En regardant le taux d’intérêt sur les dépôts des banques à la Banque Centrale, le taux d’intérêt à trois mois, et le taux d’intérêt à long terme des pays du cœur de la zone euro, on constate que la zone euro est caractérisée par des taux d’intérêt négatifs depuis 2014. Les inconvénients de cette situation sont bien connus : bulle croissante sur les prix de l’immobilier, en hausse de 23 % depuis 2015 ; difficultés des investisseurs en obligations (assurance vie) ; affaiblissement des banques ; sorties de capitaux vers le reste du monde. Les sorties nettes d’obligations depuis la zone euro deviennent considérables à la fin de 2019 : 6 % du PIB en rythme annuel.

Malgré ces inconvénients connus et croissants, des chocs surviennent sans arrêt qui empêchent la BCE de sortir de cette politique de taux d’intérêt négatifs.

Récession industrielle, coronavirus, puis faiblesse de l’économie

En 2019, la zone euro a été touchée par la récession industrielle : recul de la production industrielle de 6 %, recul mondial de la demande pour les produits industriels, difficultés mondiales de certaines industries, notamment automobiles et biens d’équipements industriels.

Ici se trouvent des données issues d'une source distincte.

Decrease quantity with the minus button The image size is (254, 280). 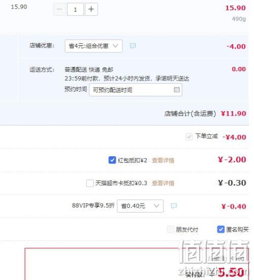click(59, 9)
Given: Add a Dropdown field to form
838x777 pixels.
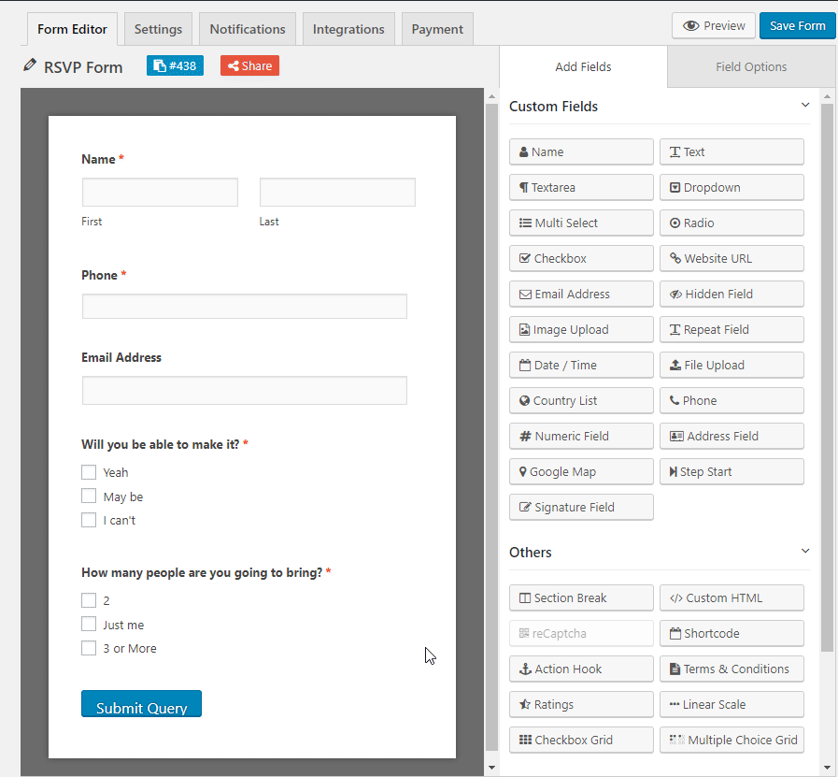Looking at the screenshot, I should click(x=731, y=188).
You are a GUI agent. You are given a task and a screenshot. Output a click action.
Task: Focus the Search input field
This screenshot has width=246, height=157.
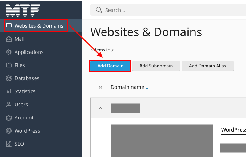[171, 10]
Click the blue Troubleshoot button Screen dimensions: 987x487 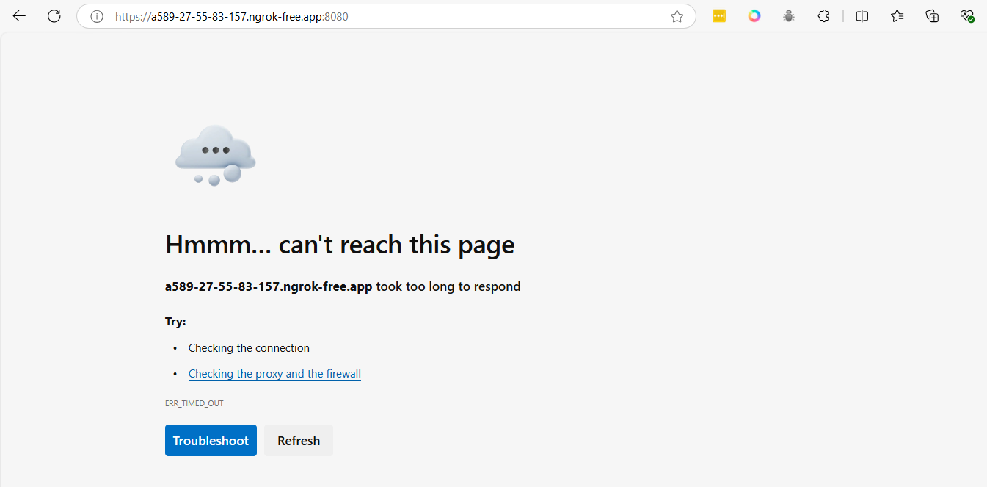click(x=211, y=440)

Cette récession industrielle était bien sûr incompatible avec la remontée des taux d’intérêt de la BCE.

En 2020, le coronavirus va fortement affecter la croissance de la zone euro. Le confinement des populations dans tous les pays de la zone euro va faire reculer le PIB d'au moins 20 % au 2e trimestre 2020. La perspective en conséquence d'une très forte hausse des déficits publics a déjà conduit le BCE à une forte expansion du Quantitative Easing de 750 milliards d'euros. Cette perte d’activité pour la zone euro va probablement inciter la BCE à maintenir une politique très expansionniste plus longtemps que ce qui était prévu.

Dans le futur (2021-2022), la zone euro pourrait souffrir d’autres chocs empêchant la normalisation des taux d’intérêt.

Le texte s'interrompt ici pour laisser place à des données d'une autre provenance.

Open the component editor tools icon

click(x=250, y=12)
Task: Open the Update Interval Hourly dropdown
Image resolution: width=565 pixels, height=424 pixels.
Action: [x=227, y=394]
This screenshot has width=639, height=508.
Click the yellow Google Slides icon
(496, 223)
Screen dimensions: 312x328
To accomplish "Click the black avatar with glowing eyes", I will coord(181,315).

Il peut s’agir d’un affaiblissement durable de la croissance de la Chine, et donc du commerce mondial. La Chine souffre en effet déjà de la dégradation de la situation financière des entreprises – le nombre de faillites d’entreprises en Chine a triplé entre 2015 et 2019. Et la perte de croissance due au coronavirus va sans doute faire disparaître de nombreuses entreprises.

Il s’agit des difficultés durables de l’Allemagne, avec le recul de la production industrielle (7 % sur un an à la fin de 2019), due à une spécialisation productive pénalisante dans l'automobile et les biens d’équipement, et avec la taille très importante de l’industrie.

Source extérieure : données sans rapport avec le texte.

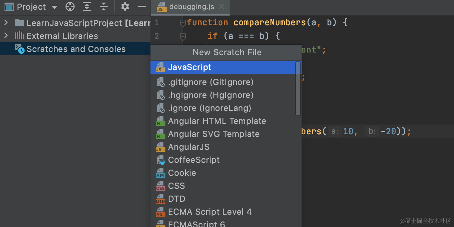Viewport: 454px width, 227px height.
Task: Fold the compareNumbers function at line 1
Action: (x=183, y=23)
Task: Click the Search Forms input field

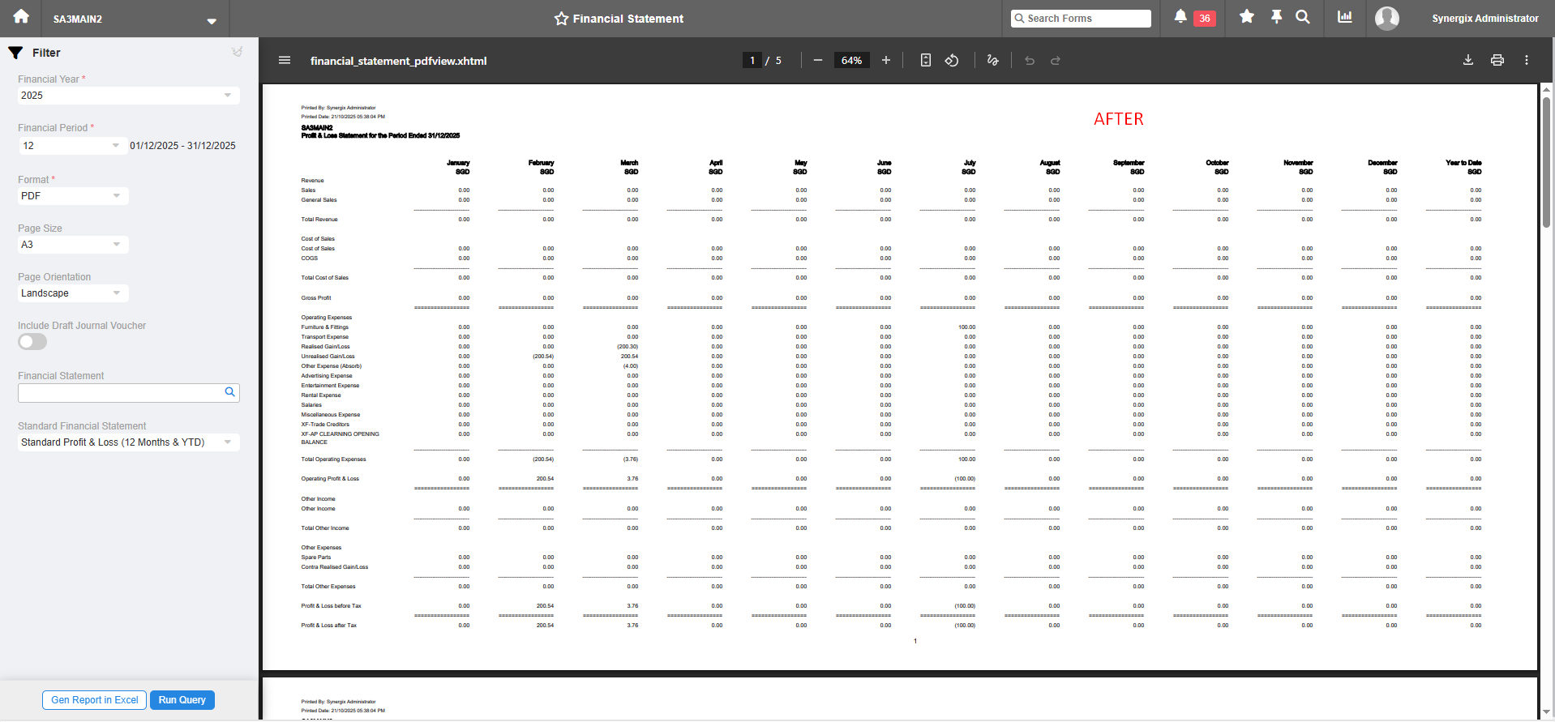Action: pos(1086,19)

Il s’agit enfin de la nécessité de financer à des taux d’intérêt très bas la transition énergétique qui, d’après les calculs de la Commission européenne, nécessiterait 260 milliards d'euros d’investissements supplémentaires chaque année pendant les 10 prochaines années.

Si l’économie de la zone euro est affaiblie durablement par ces évolutions, il sera difficile à la BCE de justifier une remontée des taux d’intérêt.

La BCE est empêchée de sortir des taux d’intérêt négatifs en 2019, par la récession industrielle ; en 2020, par le coronavirus ; en 2021-2022 par la faiblesse durable de l’économie en Chine, en Allemagne, par la nécessité de financer les investissements dans la transition énergétique. Si cette succession de chocs empêche la BCE de sortir des taux d’intérêt négatifs, les inconvénients des taux d’intérêt négatifs tels que la bulle immobilière, les difficultés des intermédiaires financiers et les sorties de capitaux vont s’amplifier, ce qui est inquiétant.